### RECORD EXCERPTS
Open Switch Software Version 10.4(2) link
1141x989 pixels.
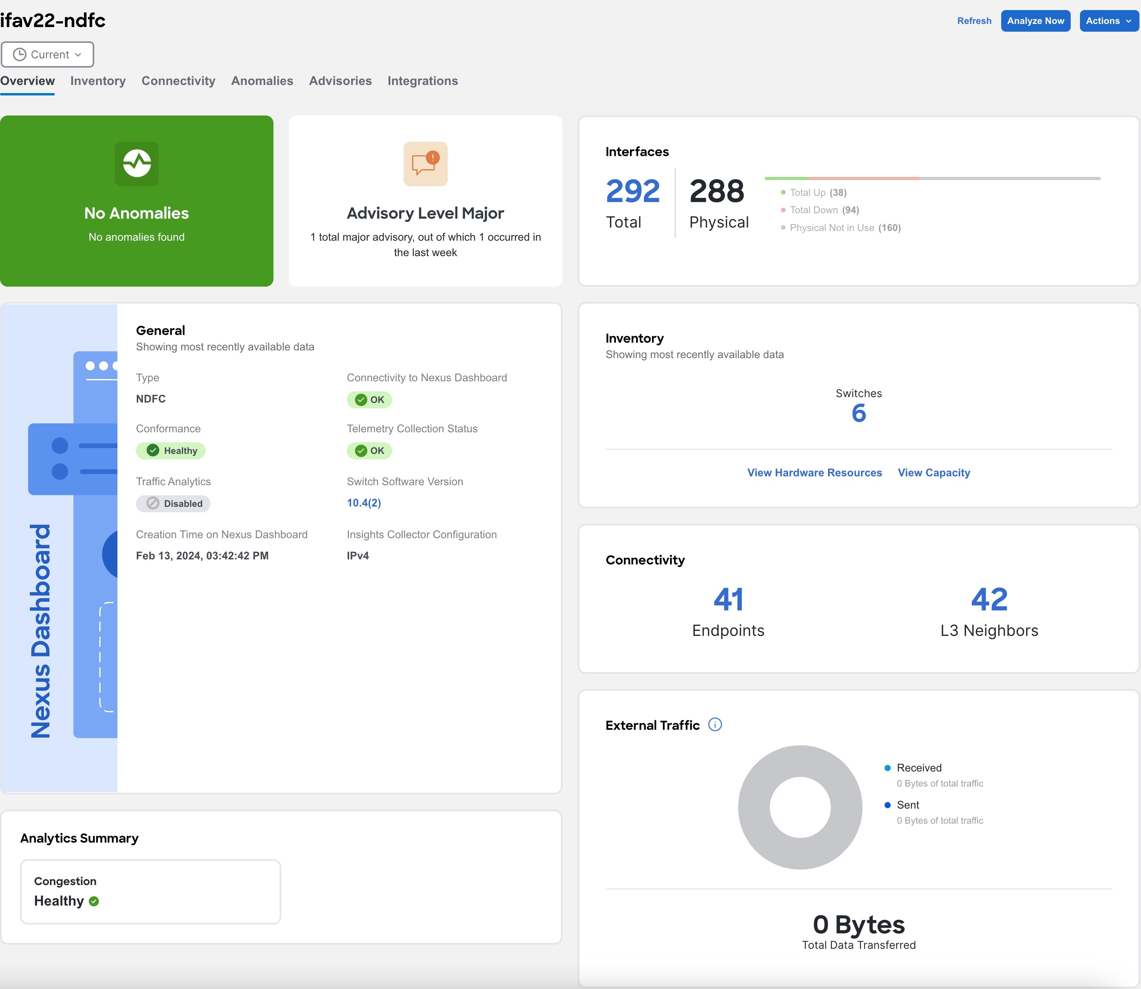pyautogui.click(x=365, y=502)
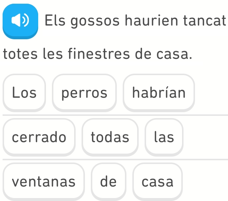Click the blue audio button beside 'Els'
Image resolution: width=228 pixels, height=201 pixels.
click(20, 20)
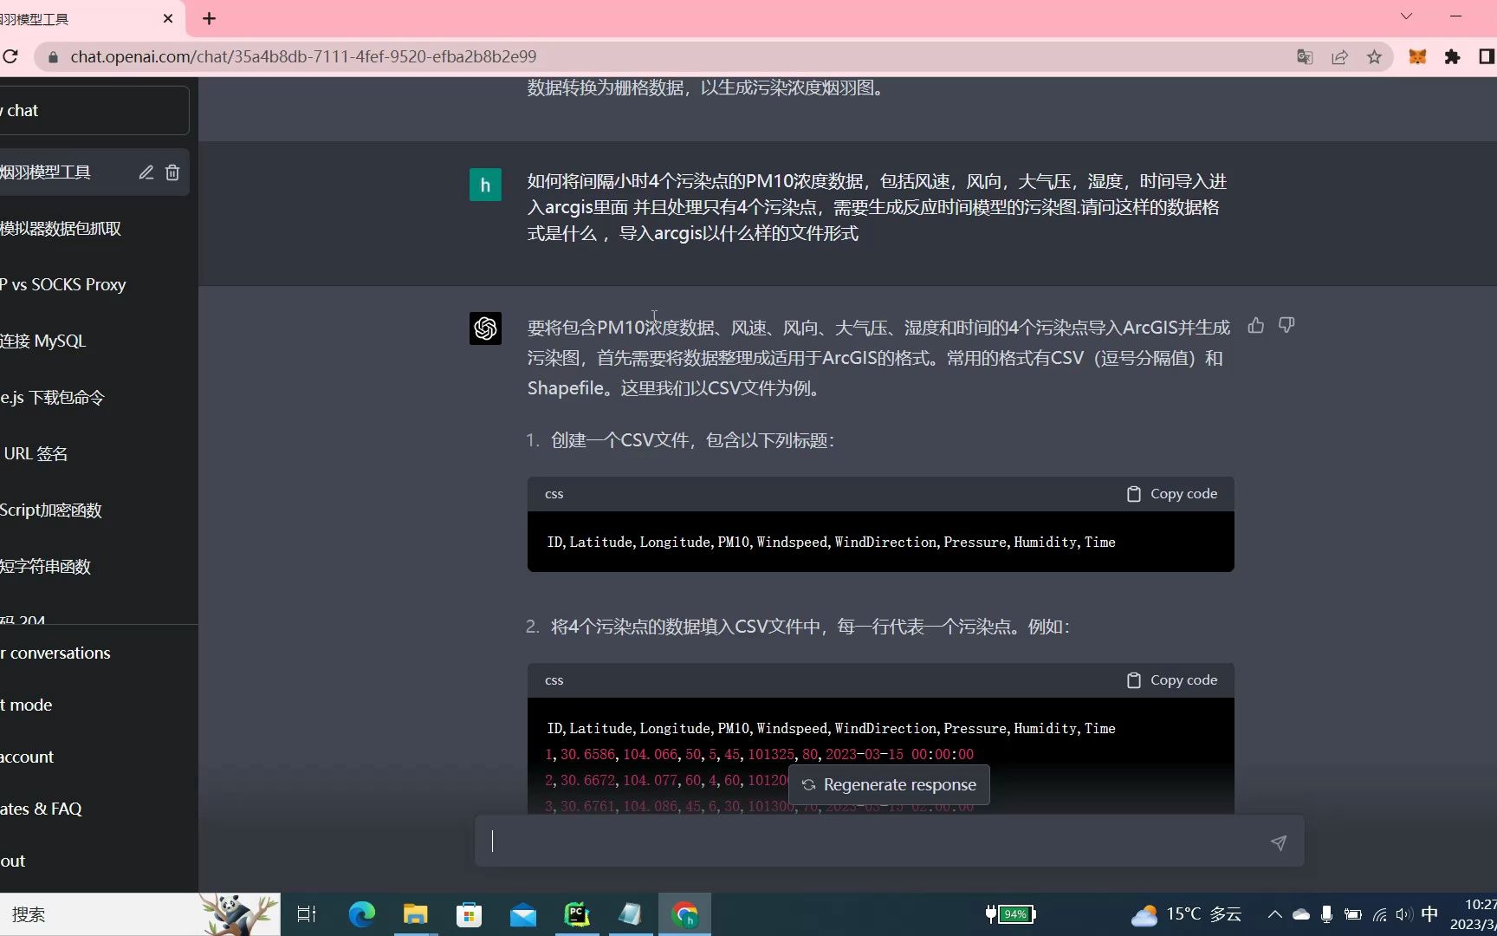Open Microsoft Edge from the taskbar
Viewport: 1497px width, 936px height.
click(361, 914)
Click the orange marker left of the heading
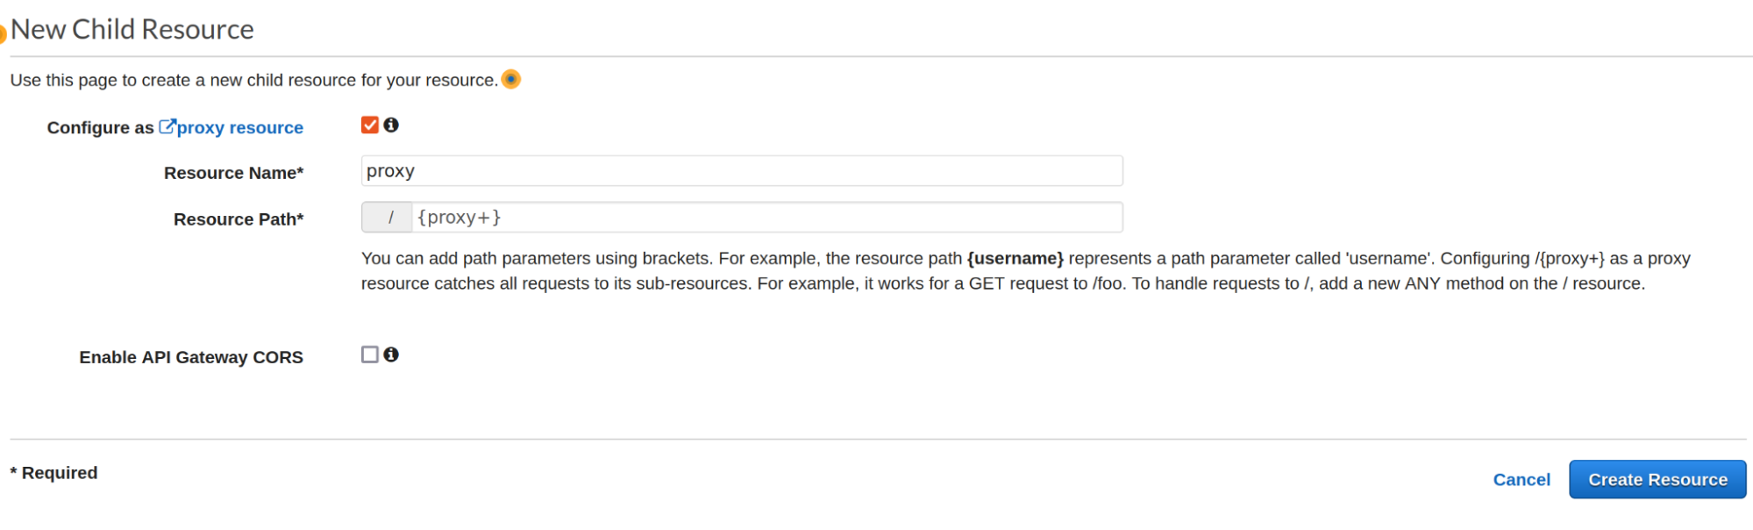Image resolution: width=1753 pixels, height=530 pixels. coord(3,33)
######
### RECORD EXCERPTS
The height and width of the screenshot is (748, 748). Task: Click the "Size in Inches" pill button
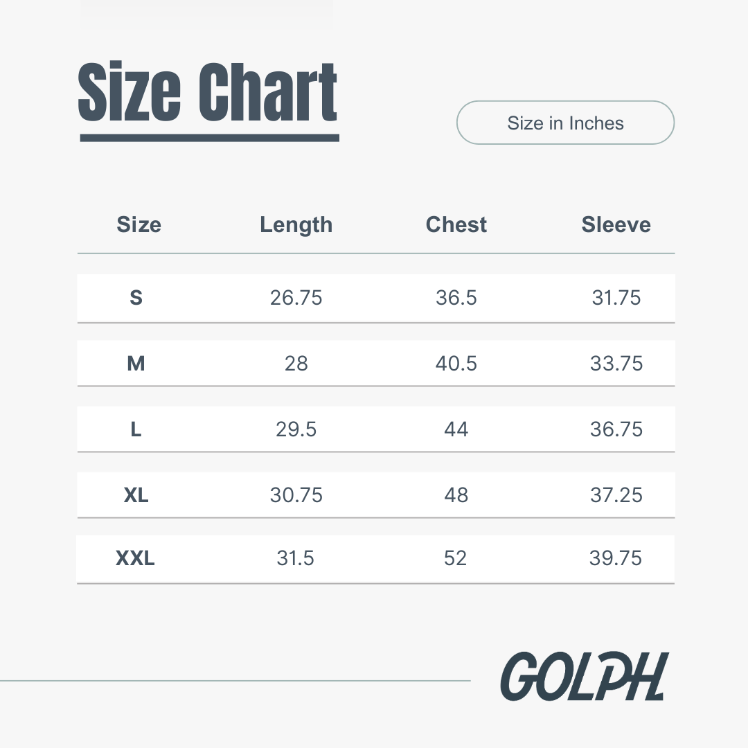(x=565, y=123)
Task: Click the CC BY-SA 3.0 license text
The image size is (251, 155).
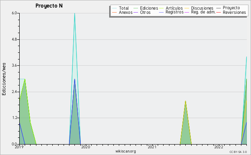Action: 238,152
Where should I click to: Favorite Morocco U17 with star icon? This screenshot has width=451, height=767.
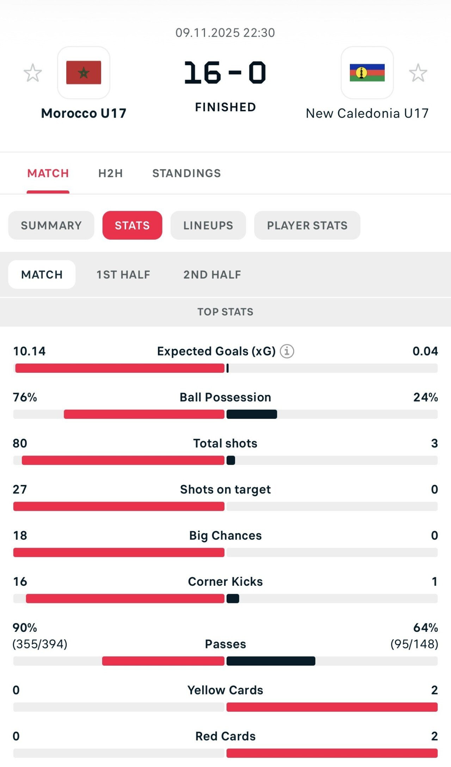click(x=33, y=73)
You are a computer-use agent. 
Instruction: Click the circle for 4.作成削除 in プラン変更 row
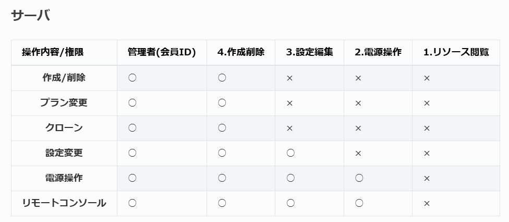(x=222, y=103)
######
### RECORD EXCERPTS
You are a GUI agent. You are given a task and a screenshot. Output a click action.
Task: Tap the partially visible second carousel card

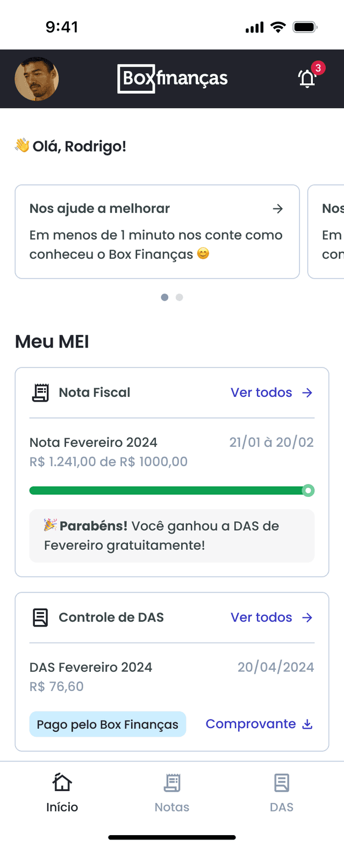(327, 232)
######
## EXERCISE BRIEF
Among the lines above, please find those with "agent" and copy them.

## RESULT OF THE EXERCISE
You are a computer-use agent. 
You are a GUI agent. You are given a task and a screenshot. Output a click action.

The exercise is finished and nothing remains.